Hebrews 12:1 – … let us throw off everything that hinders and the sin that so easily entangles…
I used to think this meant literally the sin hinders and I thought that this sort of overspiritualized sin haha. As if sin could stop us. But. I realize now when we sin, it kill us. Our conscience is battered and thrown side to side as we seek equilibrium in his peace. It’s not the sin, it’s our conscience. But it begins with sin. There’s gotta be more on this though. Because then, what is sin? I… have a hard time defining it. Hmm. I fee like sin is not objective. Each person has a different idea of sin as his HS convicts him or her. It’s changing all the time, because we are changing all the time (holy, and being made holy; perfect and being perfected, etc.).
I think we sin when we are convicted (prior to the act or whatever) and we go against it. Duh. The guilt we feel is the disconnect between what our hearts are saying and our deliberate actions. Because there was a divine command (that is always gentle and gracious) that our fleshly bodies ignored/rebelled. And our fleshly bodies are crying out, groaning for glory, for heaven (I can’t remember where in the Bible it says that haha) and… we missed it. He doesn’t judge us though nor condemn us. This is the ministry of his grace but we are brought down in our knowledge of our sin. (Sin that we know nothing about can’t convict us because… well, we’re not conscious of it. I believe this sin will be revealed in his full presence. There our imperfections are unveiled in his perfection. His glory falls into us and shows our unwholeness, our holes and lacks and then he works according to that as it comes up but that’s another story).

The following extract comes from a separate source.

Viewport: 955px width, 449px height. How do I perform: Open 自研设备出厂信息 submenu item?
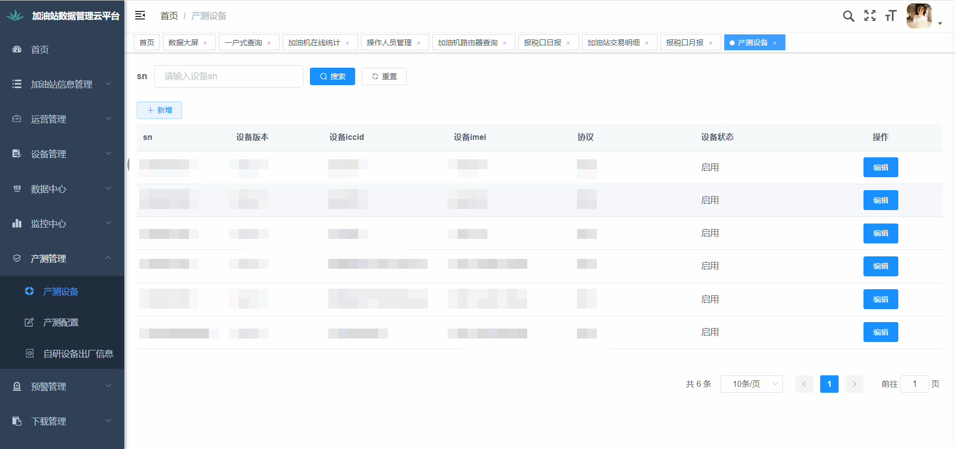coord(78,353)
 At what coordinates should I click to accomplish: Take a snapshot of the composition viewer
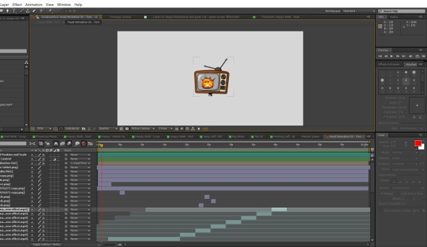[83, 129]
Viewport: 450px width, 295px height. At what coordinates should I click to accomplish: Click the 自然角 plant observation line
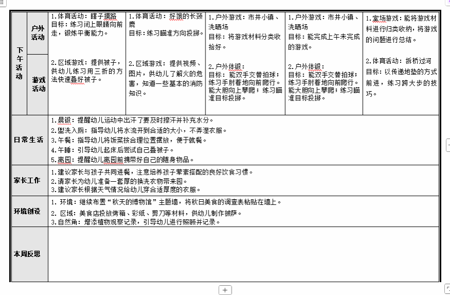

Then, how do we throw off the sin that entangles? Haha I felt stupid when I wrote that question in my journal because I felt like I knew the answer before I asked. His Holy Spirit! Duh, Grace haha. Whooooohoooooooooooooooo. Hooooollllaaaaaaaaaaaaa. Righteousness is His. It is his HS that enters and convicts us and then moves in us to reach glory. How? How can this be?! All it takes is a simple opening of the door of the heart. A simple, “Welcome, Holy Spirit. This is your home”. The heart that is open to you is SO FREAKING powerful. So freaking divine. And GLORIOUS. Glory recognizes glory. Something that Pastor Bill Johnson said stuck to me: we have to have glory to give you glory. Thus, the simple fact that we were created to give glory… reveals our innate glory. Glory enough to recognize the Almighty, Lord of hosts, King Eternal.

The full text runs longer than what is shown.